PROVIDED INFORMATION
-*-
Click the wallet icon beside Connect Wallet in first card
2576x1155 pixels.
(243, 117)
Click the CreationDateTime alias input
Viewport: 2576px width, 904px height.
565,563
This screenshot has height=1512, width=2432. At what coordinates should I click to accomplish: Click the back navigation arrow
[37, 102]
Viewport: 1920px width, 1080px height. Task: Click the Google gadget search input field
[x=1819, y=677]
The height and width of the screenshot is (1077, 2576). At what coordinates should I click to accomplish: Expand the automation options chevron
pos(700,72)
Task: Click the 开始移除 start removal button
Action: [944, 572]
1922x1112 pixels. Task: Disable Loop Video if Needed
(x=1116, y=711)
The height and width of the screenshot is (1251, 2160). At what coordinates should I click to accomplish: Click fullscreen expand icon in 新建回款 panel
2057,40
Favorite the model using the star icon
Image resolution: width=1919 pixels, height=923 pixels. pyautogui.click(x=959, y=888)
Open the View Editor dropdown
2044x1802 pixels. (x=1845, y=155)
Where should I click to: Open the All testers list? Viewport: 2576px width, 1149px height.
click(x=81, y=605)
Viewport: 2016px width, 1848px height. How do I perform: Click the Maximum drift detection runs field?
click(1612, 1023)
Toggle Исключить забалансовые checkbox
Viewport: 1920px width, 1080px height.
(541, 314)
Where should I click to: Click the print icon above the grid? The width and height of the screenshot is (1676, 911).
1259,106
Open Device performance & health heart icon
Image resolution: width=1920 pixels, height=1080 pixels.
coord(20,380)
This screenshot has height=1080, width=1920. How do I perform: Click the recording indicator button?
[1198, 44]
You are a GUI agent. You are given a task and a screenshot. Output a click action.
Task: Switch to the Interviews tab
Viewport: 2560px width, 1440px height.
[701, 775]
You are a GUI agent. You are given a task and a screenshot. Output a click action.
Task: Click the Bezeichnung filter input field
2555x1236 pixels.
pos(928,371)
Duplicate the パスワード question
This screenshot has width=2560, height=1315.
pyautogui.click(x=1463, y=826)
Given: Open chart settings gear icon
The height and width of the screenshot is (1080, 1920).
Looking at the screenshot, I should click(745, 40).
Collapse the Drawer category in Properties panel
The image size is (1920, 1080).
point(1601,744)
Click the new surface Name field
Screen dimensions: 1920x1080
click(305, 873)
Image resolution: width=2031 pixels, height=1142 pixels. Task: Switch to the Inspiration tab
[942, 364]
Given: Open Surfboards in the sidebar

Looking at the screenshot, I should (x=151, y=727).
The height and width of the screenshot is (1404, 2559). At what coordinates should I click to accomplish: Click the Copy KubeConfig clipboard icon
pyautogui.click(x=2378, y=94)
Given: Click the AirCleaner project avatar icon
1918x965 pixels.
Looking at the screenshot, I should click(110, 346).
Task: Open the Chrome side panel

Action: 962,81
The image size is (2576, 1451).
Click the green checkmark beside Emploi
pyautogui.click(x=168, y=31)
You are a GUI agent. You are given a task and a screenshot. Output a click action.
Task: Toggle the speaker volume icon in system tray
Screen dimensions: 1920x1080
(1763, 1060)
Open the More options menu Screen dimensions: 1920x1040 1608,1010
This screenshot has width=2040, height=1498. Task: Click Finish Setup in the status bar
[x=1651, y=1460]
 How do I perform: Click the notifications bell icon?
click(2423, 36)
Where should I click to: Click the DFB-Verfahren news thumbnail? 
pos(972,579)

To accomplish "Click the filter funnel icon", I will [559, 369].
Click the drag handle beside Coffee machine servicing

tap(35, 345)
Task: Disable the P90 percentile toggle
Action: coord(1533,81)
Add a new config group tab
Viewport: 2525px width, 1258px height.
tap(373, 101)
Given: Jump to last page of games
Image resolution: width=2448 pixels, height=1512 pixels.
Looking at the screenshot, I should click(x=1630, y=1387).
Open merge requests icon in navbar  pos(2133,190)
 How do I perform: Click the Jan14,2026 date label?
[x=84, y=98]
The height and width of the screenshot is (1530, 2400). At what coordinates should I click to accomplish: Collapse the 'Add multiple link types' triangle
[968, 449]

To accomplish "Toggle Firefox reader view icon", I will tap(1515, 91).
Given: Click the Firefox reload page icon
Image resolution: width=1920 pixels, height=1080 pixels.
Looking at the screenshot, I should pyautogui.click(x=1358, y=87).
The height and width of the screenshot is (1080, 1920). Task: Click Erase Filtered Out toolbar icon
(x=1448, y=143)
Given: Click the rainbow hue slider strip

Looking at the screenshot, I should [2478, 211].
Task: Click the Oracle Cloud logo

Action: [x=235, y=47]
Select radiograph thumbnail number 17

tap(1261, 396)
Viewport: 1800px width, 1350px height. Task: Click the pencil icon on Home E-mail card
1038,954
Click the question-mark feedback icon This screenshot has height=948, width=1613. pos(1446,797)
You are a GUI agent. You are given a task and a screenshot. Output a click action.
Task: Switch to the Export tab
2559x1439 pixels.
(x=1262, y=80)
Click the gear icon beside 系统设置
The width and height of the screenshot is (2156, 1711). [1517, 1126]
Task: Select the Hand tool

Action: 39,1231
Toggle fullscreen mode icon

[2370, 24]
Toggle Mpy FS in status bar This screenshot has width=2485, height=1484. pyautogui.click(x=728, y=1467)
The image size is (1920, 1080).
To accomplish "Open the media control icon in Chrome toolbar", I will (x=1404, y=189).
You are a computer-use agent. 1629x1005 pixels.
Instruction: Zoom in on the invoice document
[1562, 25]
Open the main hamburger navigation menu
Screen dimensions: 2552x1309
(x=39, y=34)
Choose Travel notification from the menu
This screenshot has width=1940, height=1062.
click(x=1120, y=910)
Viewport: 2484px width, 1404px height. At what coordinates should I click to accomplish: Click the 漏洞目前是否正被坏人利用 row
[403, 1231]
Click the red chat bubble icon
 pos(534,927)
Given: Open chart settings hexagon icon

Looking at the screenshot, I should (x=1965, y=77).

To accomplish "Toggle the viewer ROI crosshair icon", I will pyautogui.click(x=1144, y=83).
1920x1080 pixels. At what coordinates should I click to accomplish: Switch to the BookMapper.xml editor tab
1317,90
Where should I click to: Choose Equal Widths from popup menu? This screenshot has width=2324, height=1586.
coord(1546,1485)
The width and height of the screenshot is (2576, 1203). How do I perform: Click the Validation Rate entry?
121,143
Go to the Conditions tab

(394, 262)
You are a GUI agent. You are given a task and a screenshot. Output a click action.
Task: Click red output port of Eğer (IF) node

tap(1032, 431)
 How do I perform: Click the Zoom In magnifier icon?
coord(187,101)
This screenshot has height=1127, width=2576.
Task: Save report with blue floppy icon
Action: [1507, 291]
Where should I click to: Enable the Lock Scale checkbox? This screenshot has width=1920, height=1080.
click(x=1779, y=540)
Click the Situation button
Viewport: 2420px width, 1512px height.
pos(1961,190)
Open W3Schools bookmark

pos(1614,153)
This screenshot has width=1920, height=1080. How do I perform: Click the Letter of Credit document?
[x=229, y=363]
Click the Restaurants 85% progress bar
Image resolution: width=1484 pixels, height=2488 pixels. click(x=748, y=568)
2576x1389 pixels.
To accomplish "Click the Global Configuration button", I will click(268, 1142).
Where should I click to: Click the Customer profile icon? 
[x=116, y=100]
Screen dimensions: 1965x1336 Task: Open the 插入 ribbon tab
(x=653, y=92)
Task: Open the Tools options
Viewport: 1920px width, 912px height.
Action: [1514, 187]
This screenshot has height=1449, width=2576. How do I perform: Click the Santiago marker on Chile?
-*-
YOUR INSTRUCTIONS
Please write out the records from above, keeping every line exact.

WRITTEN RESPONSE
Click the wallet icon beside Connect Wallet in first card
2576x1155 pixels.
(243, 117)
Click the CreationDateTime alias input
Viewport: 2576px width, 904px height.
565,563
This screenshot has height=1512, width=2432. At what coordinates should I click to accomplish: Click the back navigation arrow
[37, 102]
Viewport: 1920px width, 1080px height. Task: Click the Google gadget search input field
[x=1819, y=677]
The height and width of the screenshot is (1077, 2576). At what coordinates should I click to accomplish: Expand the automation options chevron
pos(700,72)
Task: Click the 开始移除 start removal button
Action: [944, 572]
1922x1112 pixels. Task: Disable Loop Video if Needed
(x=1116, y=711)
The height and width of the screenshot is (1251, 2160). At what coordinates should I click to accomplish: Click fullscreen expand icon in 新建回款 panel
2057,40
Favorite the model using the star icon
Image resolution: width=1919 pixels, height=923 pixels. pyautogui.click(x=959, y=888)
Open the View Editor dropdown
2044x1802 pixels. (x=1845, y=155)
Where should I click to: Open the All testers list? Viewport: 2576px width, 1149px height.
click(x=81, y=605)
Viewport: 2016px width, 1848px height. How do I perform: Click the Maximum drift detection runs field?
click(1612, 1023)
Toggle Исключить забалансовые checkbox
Viewport: 1920px width, 1080px height.
(541, 314)
Where should I click to: Click the print icon above the grid? The width and height of the screenshot is (1676, 911).
1259,106
Open Device performance & health heart icon
Image resolution: width=1920 pixels, height=1080 pixels.
coord(20,380)
This screenshot has height=1080, width=1920. How do I perform: Click the recording indicator button?
[1198, 44]
You are a GUI agent. You are given a task and a screenshot. Output a click action.
Task: Switch to the Interviews tab
Viewport: 2560px width, 1440px height.
[701, 775]
You are a GUI agent. You are given a task and a screenshot. Output a click action.
Task: Click the Bezeichnung filter input field
2555x1236 pixels.
pos(928,371)
Duplicate the パスワード question
This screenshot has width=2560, height=1315.
pyautogui.click(x=1463, y=826)
Given: Open chart settings gear icon
The height and width of the screenshot is (1080, 1920).
Looking at the screenshot, I should click(745, 40).
Collapse the Drawer category in Properties panel
The image size is (1920, 1080).
point(1601,744)
Click the new surface Name field
Screen dimensions: 1920x1080
click(305, 873)
Image resolution: width=2031 pixels, height=1142 pixels. Task: Switch to the Inspiration tab
[942, 364]
Given: Open Surfboards in the sidebar

Looking at the screenshot, I should (x=151, y=727).
The height and width of the screenshot is (1404, 2559). At what coordinates should I click to accomplish: Click the Copy KubeConfig clipboard icon
pyautogui.click(x=2378, y=94)
Given: Click the AirCleaner project avatar icon
1918x965 pixels.
Looking at the screenshot, I should click(110, 346).
Task: Open the Chrome side panel

Action: 962,81
The image size is (2576, 1451).
Click the green checkmark beside Emploi
pyautogui.click(x=168, y=31)
You are a GUI agent. You are given a task and a screenshot. Output a click action.
Task: Toggle the speaker volume icon in system tray
Screen dimensions: 1920x1080
(1763, 1060)
Open the More options menu Screen dimensions: 1920x1040 1608,1010
This screenshot has width=2040, height=1498. Task: Click Finish Setup in the status bar
[x=1651, y=1460]
 How do I perform: Click the notifications bell icon?
click(2423, 36)
Where should I click to: Click the DFB-Verfahren news thumbnail? 
pos(972,579)

To accomplish "Click the filter funnel icon", I will [559, 369].
Click the drag handle beside Coffee machine servicing

tap(35, 345)
Task: Disable the P90 percentile toggle
Action: coord(1533,81)
Add a new config group tab
Viewport: 2525px width, 1258px height.
tap(373, 101)
Given: Jump to last page of games
Image resolution: width=2448 pixels, height=1512 pixels.
Looking at the screenshot, I should click(x=1630, y=1387).
Open merge requests icon in navbar  pos(2133,190)
 How do I perform: Click the Jan14,2026 date label?
[x=84, y=98]
The height and width of the screenshot is (1530, 2400). At what coordinates should I click to accomplish: Collapse the 'Add multiple link types' triangle
[968, 449]

To accomplish "Toggle Firefox reader view icon", I will tap(1515, 91).
Given: Click the Firefox reload page icon
Image resolution: width=1920 pixels, height=1080 pixels.
Looking at the screenshot, I should pyautogui.click(x=1358, y=87).
The height and width of the screenshot is (1080, 1920). Task: Click Erase Filtered Out toolbar icon
(x=1448, y=143)
Given: Click the rainbow hue slider strip

Looking at the screenshot, I should [2478, 211].
Task: Click the Oracle Cloud logo

Action: [x=235, y=47]
Select radiograph thumbnail number 17

tap(1261, 396)
Viewport: 1800px width, 1350px height. Task: Click the pencil icon on Home E-mail card
1038,954
Click the question-mark feedback icon This screenshot has height=948, width=1613. pos(1446,797)
You are a GUI agent. You are given a task and a screenshot. Output a click action.
Task: Switch to the Export tab
2559x1439 pixels.
(x=1262, y=80)
Click the gear icon beside 系统设置
The width and height of the screenshot is (2156, 1711). [1517, 1126]
Task: Select the Hand tool

Action: 39,1231
Toggle fullscreen mode icon

[2370, 24]
Toggle Mpy FS in status bar This screenshot has width=2485, height=1484. pyautogui.click(x=728, y=1467)
The image size is (1920, 1080).
To accomplish "Open the media control icon in Chrome toolbar", I will (x=1404, y=189).
You are a computer-use agent. 1629x1005 pixels.
Instruction: Zoom in on the invoice document
[1562, 25]
Open the main hamburger navigation menu
Screen dimensions: 2552x1309
(x=39, y=34)
Choose Travel notification from the menu
This screenshot has width=1940, height=1062.
click(x=1120, y=910)
Viewport: 2484px width, 1404px height. At what coordinates should I click to accomplish: Click the 漏洞目前是否正被坏人利用 row
[403, 1231]
Click the red chat bubble icon
 pos(534,927)
Given: Open chart settings hexagon icon

Looking at the screenshot, I should (x=1965, y=77).

To accomplish "Toggle the viewer ROI crosshair icon", I will pyautogui.click(x=1144, y=83).
1920x1080 pixels. At what coordinates should I click to accomplish: Switch to the BookMapper.xml editor tab
1317,90
Where should I click to: Choose Equal Widths from popup menu? This screenshot has width=2324, height=1586.
coord(1546,1485)
The width and height of the screenshot is (2576, 1203). How do I perform: Click the Validation Rate entry?
121,143
Go to the Conditions tab

(394, 262)
You are a GUI agent. You are given a task and a screenshot. Output a click action.
Task: Click red output port of Eğer (IF) node

tap(1032, 431)
 How do I perform: Click the Zoom In magnifier icon?
coord(187,101)
This screenshot has height=1127, width=2576.
Task: Save report with blue floppy icon
Action: [1507, 291]
Where should I click to: Enable the Lock Scale checkbox? This screenshot has width=1920, height=1080.
click(x=1779, y=540)
Click the Situation button
Viewport: 2420px width, 1512px height.
pos(1961,190)
Open W3Schools bookmark

pos(1614,153)
This screenshot has width=1920, height=1080. How do I perform: Click the Letter of Credit document?
[x=229, y=363]
Click the Restaurants 85% progress bar
Image resolution: width=1484 pixels, height=2488 pixels. click(x=748, y=568)
2576x1389 pixels.
To accomplish "Click the Global Configuration button", I will click(268, 1142).
Where should I click to: Click the Customer profile icon? 
[x=116, y=100]
Screen dimensions: 1965x1336 Task: Open the 插入 ribbon tab
(x=653, y=92)
Task: Open the Tools options
Viewport: 1920px width, 912px height.
Action: [1514, 187]
This screenshot has height=1449, width=2576. How do I perform: Click the Santiago marker on Chile?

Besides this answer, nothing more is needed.